= PROBLEM TO WORK ON =
Copy every line of the following data that includes the string "thumbnail".

Saved entries:
• • • • • • •

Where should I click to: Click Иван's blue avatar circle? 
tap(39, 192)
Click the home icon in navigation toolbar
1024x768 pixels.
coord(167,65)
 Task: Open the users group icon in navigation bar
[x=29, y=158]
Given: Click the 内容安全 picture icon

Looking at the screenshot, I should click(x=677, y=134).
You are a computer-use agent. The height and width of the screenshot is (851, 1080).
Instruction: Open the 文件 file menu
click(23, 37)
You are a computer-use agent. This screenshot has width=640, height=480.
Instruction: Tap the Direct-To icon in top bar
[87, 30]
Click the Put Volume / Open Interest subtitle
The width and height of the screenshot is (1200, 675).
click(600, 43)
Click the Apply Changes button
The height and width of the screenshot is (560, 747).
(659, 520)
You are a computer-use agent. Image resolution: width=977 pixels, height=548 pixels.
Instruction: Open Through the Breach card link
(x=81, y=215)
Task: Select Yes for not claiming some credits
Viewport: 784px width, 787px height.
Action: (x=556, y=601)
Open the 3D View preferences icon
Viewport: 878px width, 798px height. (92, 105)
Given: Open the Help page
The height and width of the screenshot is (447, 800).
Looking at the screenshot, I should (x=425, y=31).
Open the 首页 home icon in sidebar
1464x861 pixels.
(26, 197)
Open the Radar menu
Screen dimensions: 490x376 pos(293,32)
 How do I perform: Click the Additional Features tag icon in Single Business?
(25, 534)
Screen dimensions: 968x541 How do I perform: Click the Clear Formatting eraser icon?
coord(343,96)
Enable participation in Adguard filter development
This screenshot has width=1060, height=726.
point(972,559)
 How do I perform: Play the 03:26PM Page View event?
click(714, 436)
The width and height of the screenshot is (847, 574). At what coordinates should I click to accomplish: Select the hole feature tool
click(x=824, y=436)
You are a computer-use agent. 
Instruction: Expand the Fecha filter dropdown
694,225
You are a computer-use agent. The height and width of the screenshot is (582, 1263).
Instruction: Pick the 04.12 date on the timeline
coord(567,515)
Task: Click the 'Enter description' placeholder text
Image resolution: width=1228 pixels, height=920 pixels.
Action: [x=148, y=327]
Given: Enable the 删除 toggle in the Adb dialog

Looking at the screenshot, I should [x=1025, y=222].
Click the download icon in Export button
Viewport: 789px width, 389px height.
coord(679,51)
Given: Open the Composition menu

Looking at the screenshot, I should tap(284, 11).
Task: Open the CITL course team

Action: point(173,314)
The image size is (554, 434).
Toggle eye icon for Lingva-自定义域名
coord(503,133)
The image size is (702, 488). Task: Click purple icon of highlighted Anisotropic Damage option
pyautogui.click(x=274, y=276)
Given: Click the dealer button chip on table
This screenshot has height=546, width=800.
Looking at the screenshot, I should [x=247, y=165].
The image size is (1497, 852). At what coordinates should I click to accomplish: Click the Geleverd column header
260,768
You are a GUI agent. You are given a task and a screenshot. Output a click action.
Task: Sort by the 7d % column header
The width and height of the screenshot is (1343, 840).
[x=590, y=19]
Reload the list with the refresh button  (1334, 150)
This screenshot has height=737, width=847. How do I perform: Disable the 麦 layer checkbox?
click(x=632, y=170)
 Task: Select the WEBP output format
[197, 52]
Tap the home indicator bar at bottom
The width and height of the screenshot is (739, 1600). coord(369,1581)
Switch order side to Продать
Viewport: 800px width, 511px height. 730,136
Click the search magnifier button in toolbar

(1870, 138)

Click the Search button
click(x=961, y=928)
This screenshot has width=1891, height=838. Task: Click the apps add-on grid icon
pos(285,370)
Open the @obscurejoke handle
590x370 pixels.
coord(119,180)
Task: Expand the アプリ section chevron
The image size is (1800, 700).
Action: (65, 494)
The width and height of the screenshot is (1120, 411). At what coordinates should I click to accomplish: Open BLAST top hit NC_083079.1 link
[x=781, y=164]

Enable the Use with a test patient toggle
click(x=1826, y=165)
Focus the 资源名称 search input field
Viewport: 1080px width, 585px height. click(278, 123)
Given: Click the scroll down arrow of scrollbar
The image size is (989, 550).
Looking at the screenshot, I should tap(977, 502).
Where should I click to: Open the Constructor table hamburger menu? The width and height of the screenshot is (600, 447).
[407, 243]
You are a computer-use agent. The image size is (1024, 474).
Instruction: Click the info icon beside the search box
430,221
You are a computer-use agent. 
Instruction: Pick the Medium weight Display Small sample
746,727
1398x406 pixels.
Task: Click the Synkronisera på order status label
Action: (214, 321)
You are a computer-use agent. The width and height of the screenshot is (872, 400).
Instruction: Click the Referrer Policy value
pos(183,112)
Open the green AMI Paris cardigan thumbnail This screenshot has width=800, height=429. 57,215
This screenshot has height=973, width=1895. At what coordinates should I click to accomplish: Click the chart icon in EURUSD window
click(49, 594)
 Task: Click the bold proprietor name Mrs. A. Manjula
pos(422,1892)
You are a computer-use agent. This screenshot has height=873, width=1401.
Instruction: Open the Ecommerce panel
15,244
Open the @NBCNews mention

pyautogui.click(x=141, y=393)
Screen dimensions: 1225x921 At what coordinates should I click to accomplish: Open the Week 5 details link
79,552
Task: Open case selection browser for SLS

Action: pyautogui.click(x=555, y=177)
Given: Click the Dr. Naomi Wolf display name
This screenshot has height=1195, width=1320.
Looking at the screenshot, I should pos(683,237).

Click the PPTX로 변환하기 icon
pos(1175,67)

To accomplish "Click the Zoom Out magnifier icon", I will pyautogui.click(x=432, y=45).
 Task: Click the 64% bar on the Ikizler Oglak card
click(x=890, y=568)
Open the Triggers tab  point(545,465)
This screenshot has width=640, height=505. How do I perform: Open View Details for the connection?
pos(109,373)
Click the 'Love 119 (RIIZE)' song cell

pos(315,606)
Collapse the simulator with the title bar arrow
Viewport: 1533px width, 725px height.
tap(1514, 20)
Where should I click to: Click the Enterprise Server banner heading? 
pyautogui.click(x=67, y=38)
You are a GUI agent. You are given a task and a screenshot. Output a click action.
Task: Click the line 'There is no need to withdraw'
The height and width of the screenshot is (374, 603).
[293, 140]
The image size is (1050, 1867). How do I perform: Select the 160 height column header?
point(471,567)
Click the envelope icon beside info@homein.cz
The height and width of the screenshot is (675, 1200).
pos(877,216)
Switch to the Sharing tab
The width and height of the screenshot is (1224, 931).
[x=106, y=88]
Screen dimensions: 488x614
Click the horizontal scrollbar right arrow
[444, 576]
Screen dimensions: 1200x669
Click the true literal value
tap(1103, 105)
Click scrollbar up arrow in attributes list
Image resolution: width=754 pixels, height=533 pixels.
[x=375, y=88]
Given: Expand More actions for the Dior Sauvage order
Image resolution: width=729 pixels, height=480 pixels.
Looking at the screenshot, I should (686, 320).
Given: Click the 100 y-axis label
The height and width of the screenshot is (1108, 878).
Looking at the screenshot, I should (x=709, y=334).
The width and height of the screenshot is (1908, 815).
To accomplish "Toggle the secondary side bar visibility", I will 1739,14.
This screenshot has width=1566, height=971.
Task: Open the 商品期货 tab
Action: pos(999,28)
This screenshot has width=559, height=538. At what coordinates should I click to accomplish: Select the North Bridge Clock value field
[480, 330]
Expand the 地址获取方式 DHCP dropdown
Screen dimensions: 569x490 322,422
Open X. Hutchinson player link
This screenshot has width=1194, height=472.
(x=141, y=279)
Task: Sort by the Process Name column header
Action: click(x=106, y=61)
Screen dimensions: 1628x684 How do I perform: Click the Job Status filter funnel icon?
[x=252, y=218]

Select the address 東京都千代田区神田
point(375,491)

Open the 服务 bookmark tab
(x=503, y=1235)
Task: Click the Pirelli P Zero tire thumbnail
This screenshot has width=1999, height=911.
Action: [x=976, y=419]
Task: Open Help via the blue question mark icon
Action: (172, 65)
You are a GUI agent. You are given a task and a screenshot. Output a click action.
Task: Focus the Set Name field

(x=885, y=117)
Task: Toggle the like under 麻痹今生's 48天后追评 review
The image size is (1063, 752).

• • • • • • •

= ANSWER SECTION =
Open the green AMI Paris cardigan thumbnail This screenshot has width=800, height=429. 57,215
Task: Click the Pirelli P Zero tire thumbnail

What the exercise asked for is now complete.